EXCERPTED DATA section start

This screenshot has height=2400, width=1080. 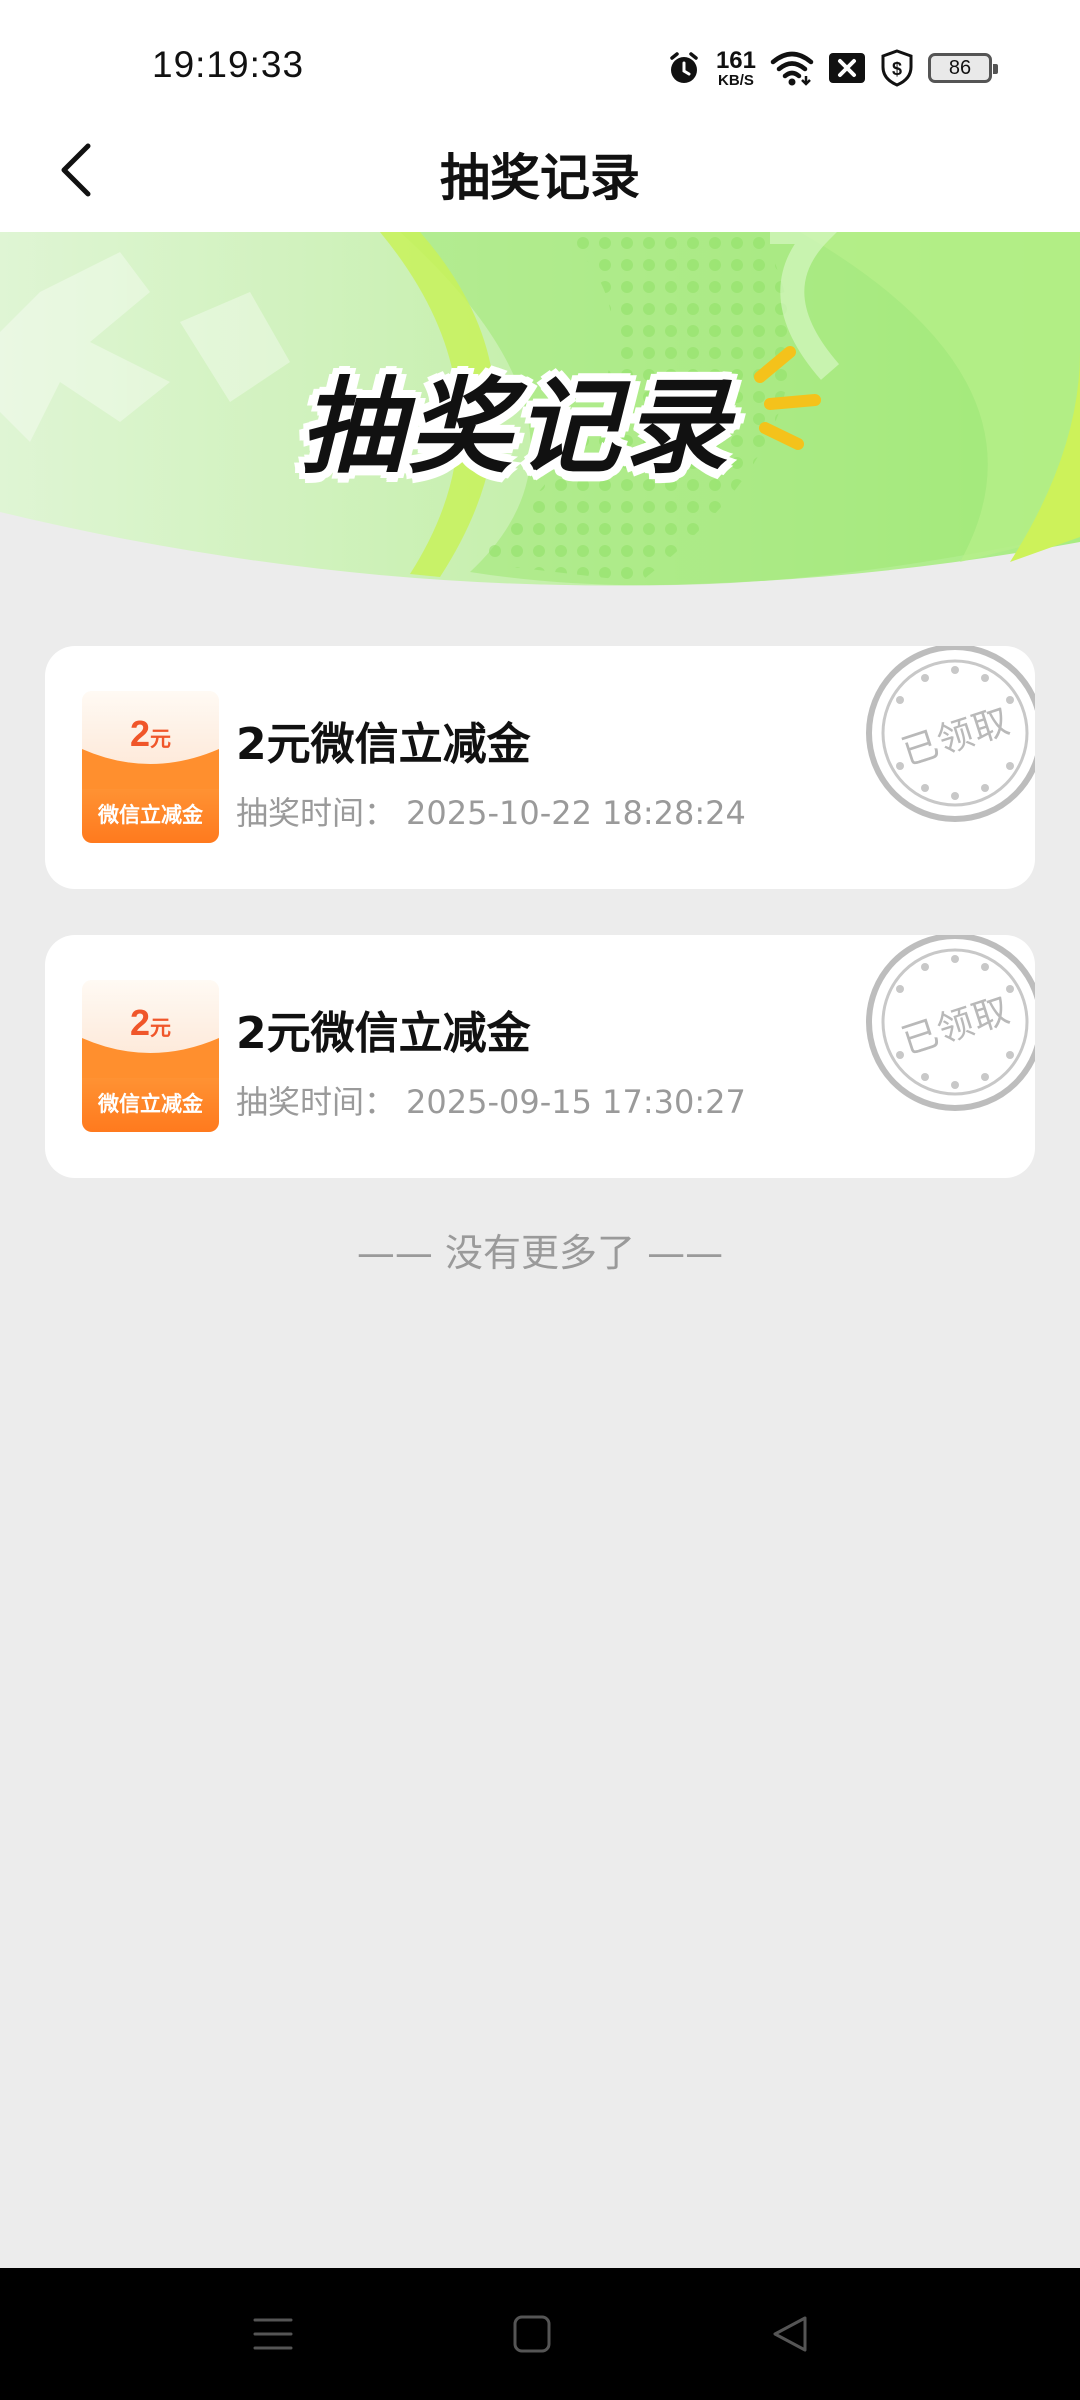 I want to click on home-square-icon, so click(x=532, y=2334).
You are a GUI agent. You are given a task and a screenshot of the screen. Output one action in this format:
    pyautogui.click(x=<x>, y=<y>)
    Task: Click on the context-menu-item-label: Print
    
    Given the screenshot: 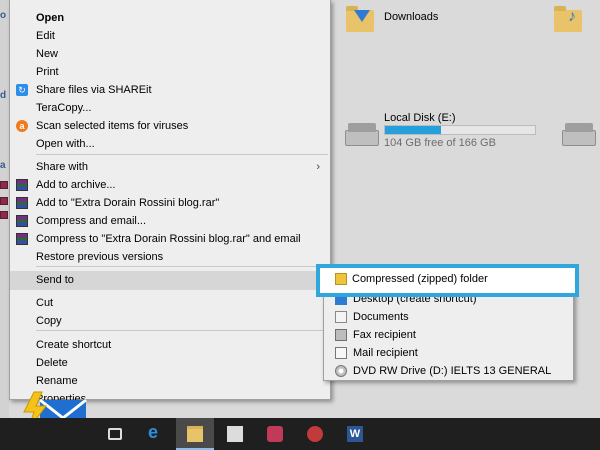 What is the action you would take?
    pyautogui.click(x=48, y=72)
    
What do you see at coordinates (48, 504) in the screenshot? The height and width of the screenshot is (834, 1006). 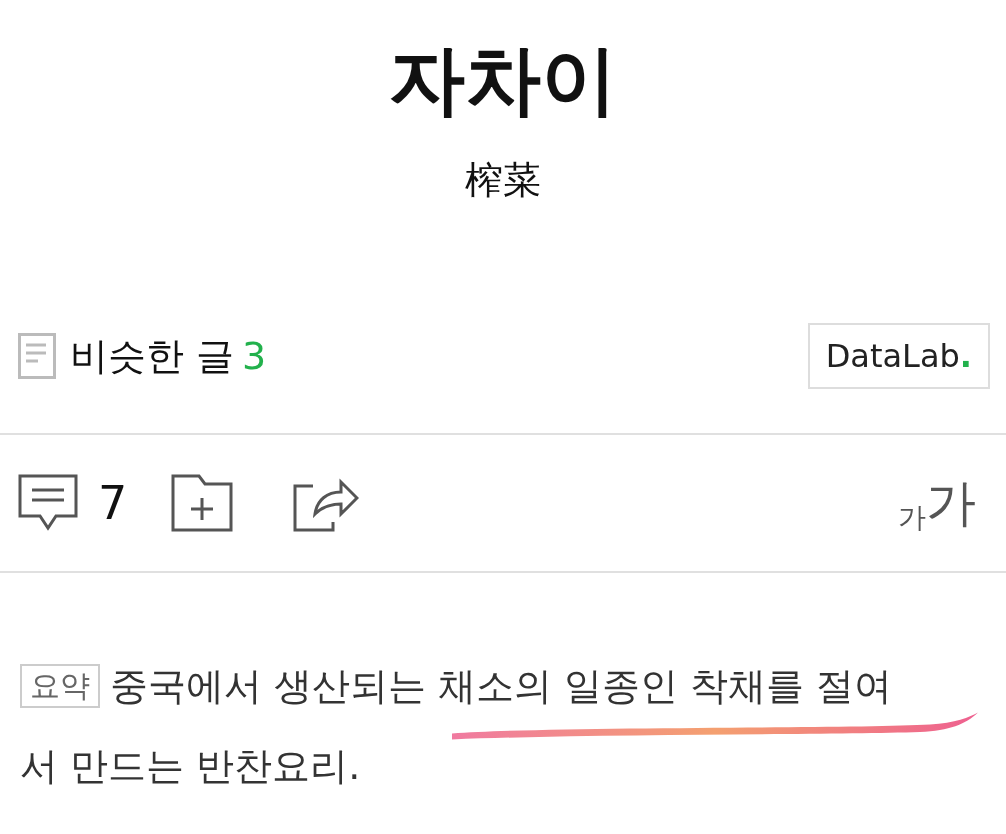 I see `comment-icon` at bounding box center [48, 504].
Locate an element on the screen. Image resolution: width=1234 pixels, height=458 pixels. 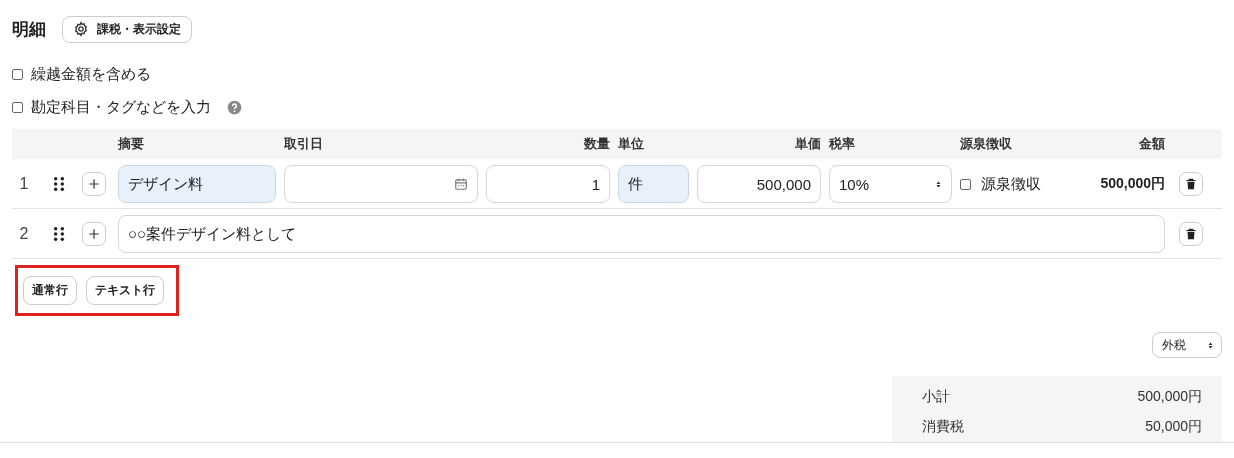
settings-button: 課税・表示設定 is located at coordinates (127, 29).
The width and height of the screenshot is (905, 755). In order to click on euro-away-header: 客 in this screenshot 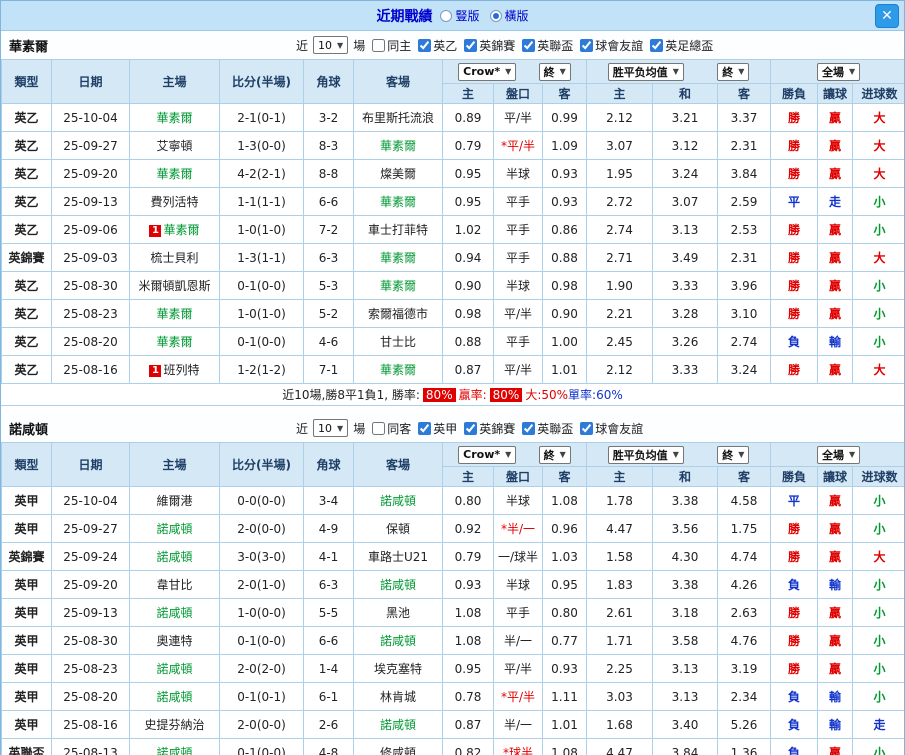, I will do `click(744, 94)`.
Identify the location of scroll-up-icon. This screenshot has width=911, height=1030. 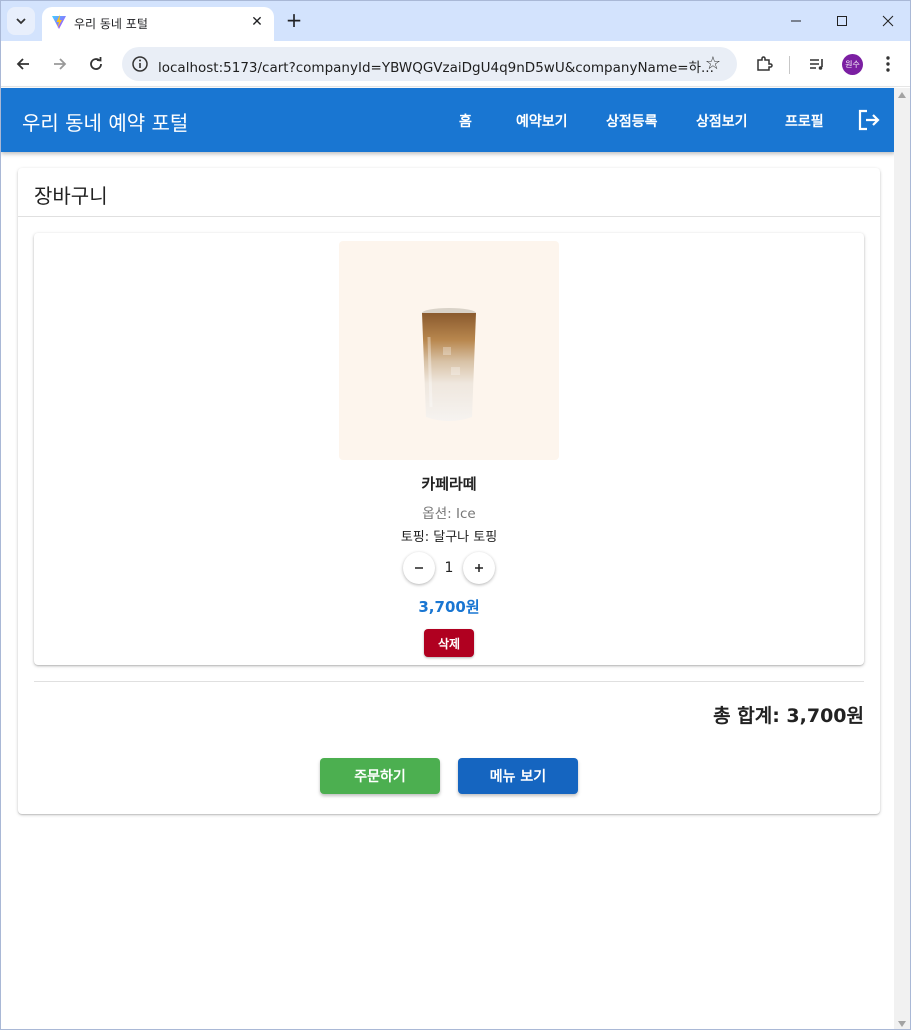
(902, 95).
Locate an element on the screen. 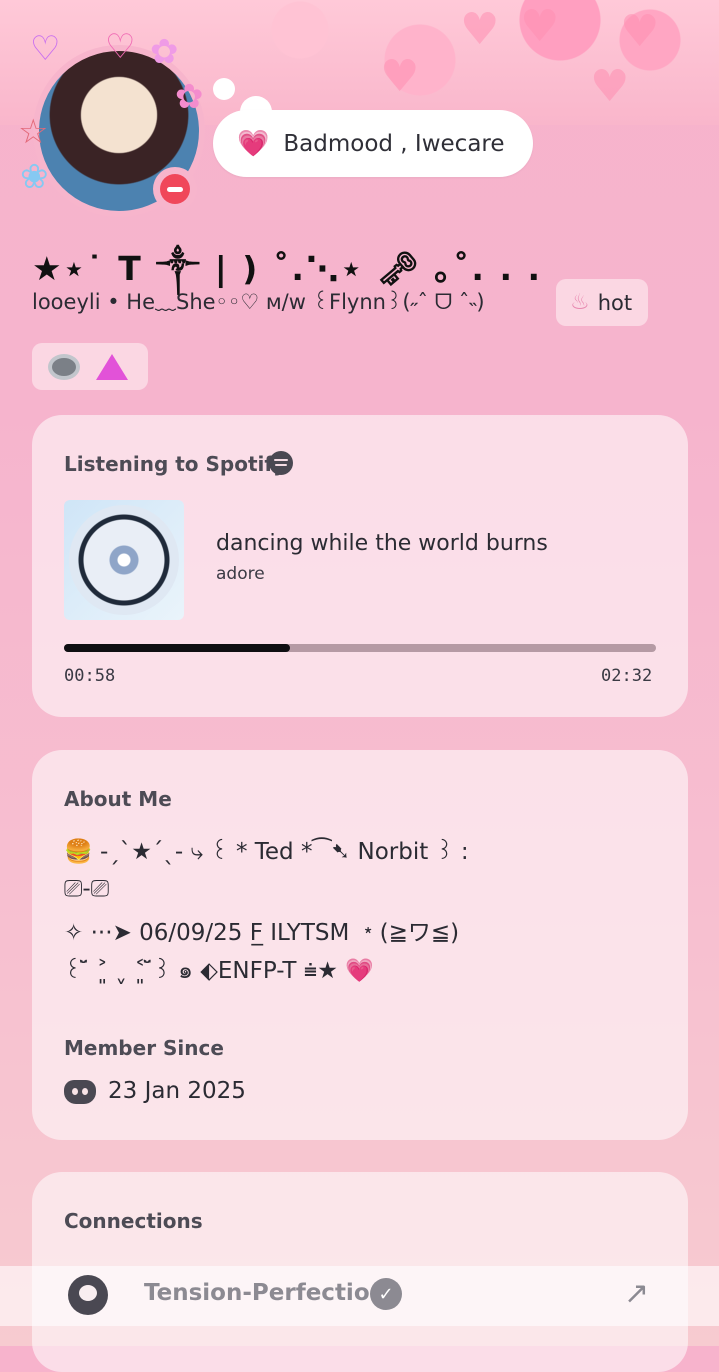  track-duration: 02:32 is located at coordinates (627, 676).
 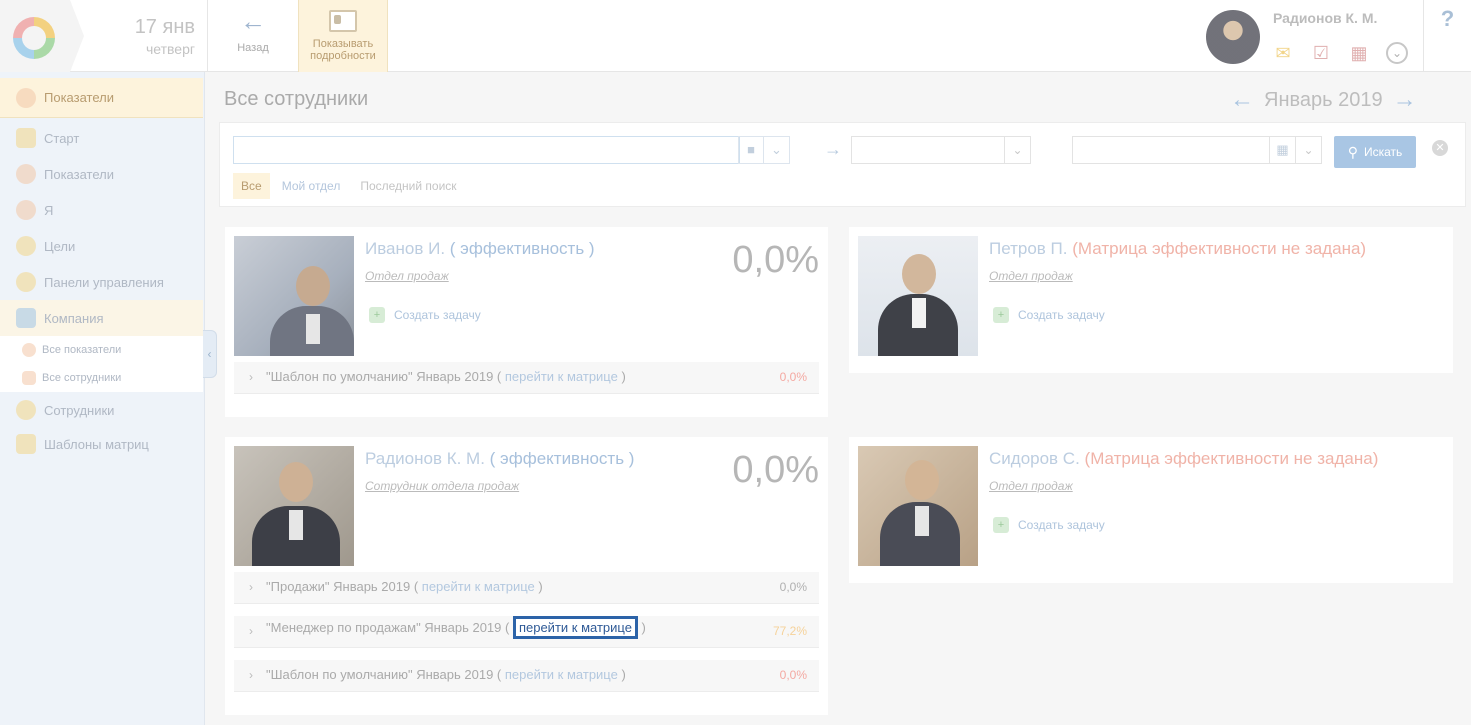 I want to click on sidebar-item-dashboards: Панели управления, so click(x=102, y=282).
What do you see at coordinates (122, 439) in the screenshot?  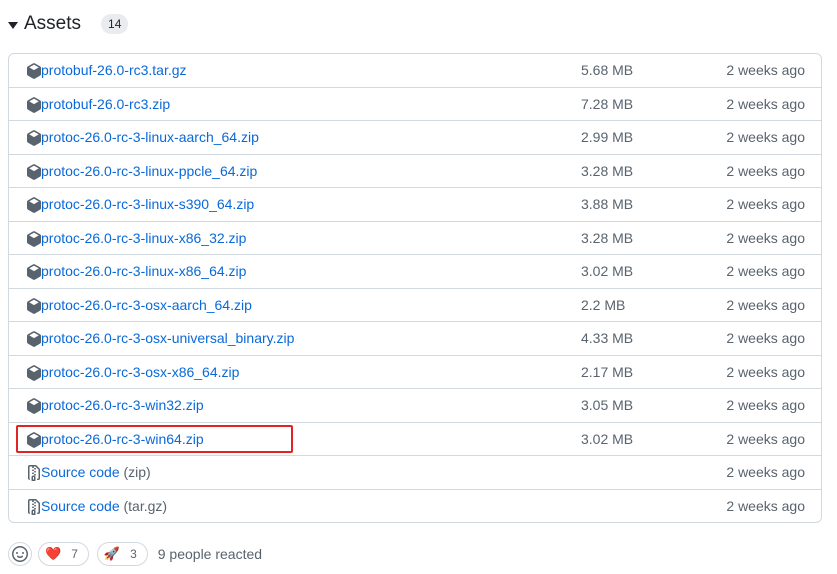 I see `asset-link: protoc-26.0-rc-3-win64.zip` at bounding box center [122, 439].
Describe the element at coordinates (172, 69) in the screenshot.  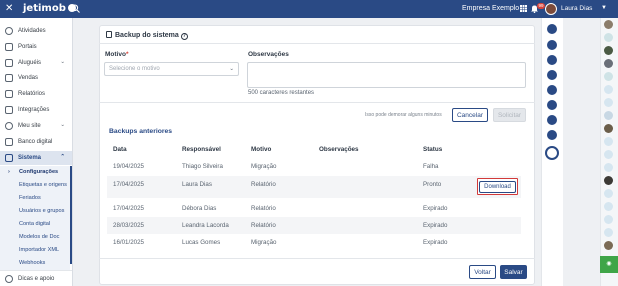
I see `motivo-select: Selecione o motivo ⌄` at that location.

EXCERPTED DATA section end

> AIM OF THE EXERCISE: Copy the data word for word, starting at the line that contains "Describe the element" and ending at the last line of the data. Leave out the pictures.

> RESULT:
Describe the element at coordinates (172, 69) in the screenshot.  
I see `motivo-select: Selecione o motivo ⌄` at that location.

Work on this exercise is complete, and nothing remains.